▶ Texto fornecido
-----

Crianças e adolescentes também podem “poetar”

Por Marisa Loures

knorr site crédito Knorr
Autor dos recém-lançados “Narcisos” e “O livro dos verbos”, Knorr inaugura oficina de poesia na Estação Palco – Foto Knorr

Todo mundo vive repetindo por aí que é difícil arrebanhar leitores para a arte poética. O juiz-forano Knorr, poeta da efervescente geração “Abre Alas”, conhecido, principalmente, por sua poesia visual e por publicar seus escritos em suportes inusitados, como em cápsulas e bulas de remédios, concorda, mas com ressalva. “Acho que isso é mais visível em adultos. Pelo menos é o que sinto quando visito escolas, tanto particulares quanto públicas, seja para fazer oficinas ou mesmo para um bate-papo com a garotada. Vejo que as crianças e os adolescentes têm, sim, um interesse pela poesia, pelo seu lado lúdico, principalmente quando percebem que não é uma atividade artística tão hermética quanto eles imaginam. Quando descobrem versos livres, quando lhes apresento a poesia marginal, ou mesmo a poesia visual, ficam encantados e passam a ver aquilo com outros olhos”, conta knorr, que inaugura uma oficina de poesia, voltada para crianças e adolescentes, entre 8 e 17 anos, na Associação Cultural Estação Palco.

Segundo o escritor, o projeto vai ser desenvolvido com turmas pequenas, com, no máximo, cinco alunos, agrupados por idades. Durante os encontros, além de leituras, serão trabalhados conceitos básicos, exercícios de rima, metrificação e poesia visual. “A oficina não segue muito uma cronologia, um plano pré-estabelecido. Vamos buscar fazer um exercício poético, lúdico, algo que dê um rumo, um norte, e a partir daí seguir os caminhos”, explica o também jornalista e músico. Nessa conversa, ele fala sobre “Narcisos”, obra de 1990, reeditada no final de 2017, no mesmo período em que ele lançou o novíssimo “O livro dos verbos”; a influência inspiradora do mundo digital na criação poética e o encantamento dos pequenos pelos livros de papel. Quem quiser seguir o trabalho de Knorr, o endereço no Facebook é www.facebook.com/knorrpoesia.

-----

▶ Material de origem
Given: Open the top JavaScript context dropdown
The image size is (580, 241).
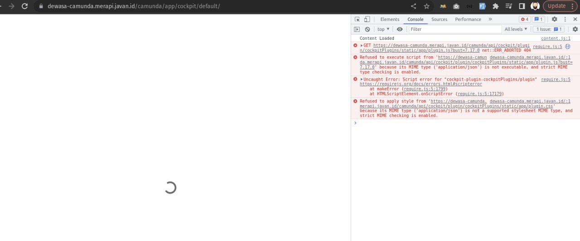Looking at the screenshot, I should 383,29.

-----

▶ Conjunto de tarefas
(a) Reproduza o trecho do texto sobre a oficina de poesia começando em "Segundo o escritor, o" e seguindo até "Facebook é www.facebook.com/knorrpoesia.".
(b) Liste o que, segundo o texto sobre a oficina de poesia, será trabalhado nos encontros além das leituras.
(c) Dê prosseguimento ao texto sobre a oficina de poesia a partir do ponto em que ele termina.

▶ Resultados das tarefas
(a)
Segundo o escritor, o projeto vai ser desenvolvido com turmas pequenas, com, no máximo, cinco alunos, agrupados por idades. Durante os encontros, além de leituras, serão trabalhados conceitos básicos, exercícios de rima, metrificação e poesia visual. “A oficina não segue muito uma cronologia, um plano pré-estabelecido. Vamos buscar fazer um exercício poético, lúdico, algo que dê um rumo, um norte, e a partir daí seguir os caminhos”, explica o também jornalista e músico. Nessa conversa, ele fala sobre “Narcisos”, obra de 1990, reeditada no final de 2017, no mesmo período em que ele lançou o novíssimo “O livro dos verbos”; a influência inspiradora do mundo digital na criação poética e o encantamento dos pequenos pelos livros de papel. Quem quiser seguir o trabalho de Knorr, o endereço no Facebook é www.facebook.com/knorrpoesia.

(b)
- conceitos básicos
- exercícios de rima
- metrificação
- poesia visual

(c)
Estação Palco de casa nova

De casa nova desde o dia 1º de março (Rua São Sebastião 885), a Estação palco, sob o comando de Nilza James, traz, ainda, como novidade, aulas de culinária, artesanato, desenho digital e percussão. Esta última também é ministrada por Knorr. Os já tradicionais cursos de teatro, contação de histórias, instrumentos musicais, canto e desenho e pintura, entre outros, continuam a ser oferecidos. Iniciando a programação de 2018, o espaço realiza nos dias 17 (das 10h às 18h) e 18 de março (das 10h às 17h), a 1ª Feira de Artesanato da Estação Palco. Os interessados em participar de qualquer uma das oficinas devem dirigir-se à sede da instituição. O telefone de contato é 3216-7773.

 

Marisa Loures – Você é seguidor do Concretismo. É fácil levar poesia concreta para os leitores?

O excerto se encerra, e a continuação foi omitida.